> _Exercise goal_
At the line that includes "The image size is (1568, 707).", begin writing out the entries below exactly, and continue through the last line without adding anything.

(Working data begins)

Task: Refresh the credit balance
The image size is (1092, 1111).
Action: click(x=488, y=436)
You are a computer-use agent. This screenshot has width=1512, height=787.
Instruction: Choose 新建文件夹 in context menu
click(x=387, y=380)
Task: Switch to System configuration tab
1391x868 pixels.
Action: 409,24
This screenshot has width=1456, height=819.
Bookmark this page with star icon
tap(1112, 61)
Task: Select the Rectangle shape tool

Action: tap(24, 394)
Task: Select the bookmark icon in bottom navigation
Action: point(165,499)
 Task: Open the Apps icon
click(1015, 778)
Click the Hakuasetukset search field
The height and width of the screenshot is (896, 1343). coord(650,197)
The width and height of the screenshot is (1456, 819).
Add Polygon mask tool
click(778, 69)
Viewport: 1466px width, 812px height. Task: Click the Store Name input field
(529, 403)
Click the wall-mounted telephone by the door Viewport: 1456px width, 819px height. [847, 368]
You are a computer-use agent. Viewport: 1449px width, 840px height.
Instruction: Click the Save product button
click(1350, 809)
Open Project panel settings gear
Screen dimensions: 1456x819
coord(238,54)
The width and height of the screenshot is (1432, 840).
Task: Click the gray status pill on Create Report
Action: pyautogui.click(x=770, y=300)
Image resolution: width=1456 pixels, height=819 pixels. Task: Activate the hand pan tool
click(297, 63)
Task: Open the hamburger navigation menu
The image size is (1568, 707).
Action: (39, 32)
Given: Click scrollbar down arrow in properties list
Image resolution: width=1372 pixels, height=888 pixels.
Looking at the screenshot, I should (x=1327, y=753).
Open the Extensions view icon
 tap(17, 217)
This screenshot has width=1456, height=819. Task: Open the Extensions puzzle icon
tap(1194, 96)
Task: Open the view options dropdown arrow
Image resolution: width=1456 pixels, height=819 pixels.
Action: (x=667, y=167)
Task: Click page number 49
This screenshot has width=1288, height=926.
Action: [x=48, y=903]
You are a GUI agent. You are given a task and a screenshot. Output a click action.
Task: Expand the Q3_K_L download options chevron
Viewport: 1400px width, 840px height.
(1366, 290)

(Working data ends)

> _Written response_
The image size is (1568, 707).
Action: (39, 32)
Given: Click scrollbar down arrow in properties list
Image resolution: width=1372 pixels, height=888 pixels.
Looking at the screenshot, I should (x=1327, y=753).
Open the Extensions view icon
 tap(17, 217)
This screenshot has width=1456, height=819. Task: Open the Extensions puzzle icon
tap(1194, 96)
Task: Open the view options dropdown arrow
Image resolution: width=1456 pixels, height=819 pixels.
Action: (x=667, y=167)
Task: Click page number 49
This screenshot has width=1288, height=926.
Action: [x=48, y=903]
You are a GUI agent. You are given a task and a screenshot. Output a click action.
Task: Expand the Q3_K_L download options chevron
Viewport: 1400px width, 840px height.
(1366, 290)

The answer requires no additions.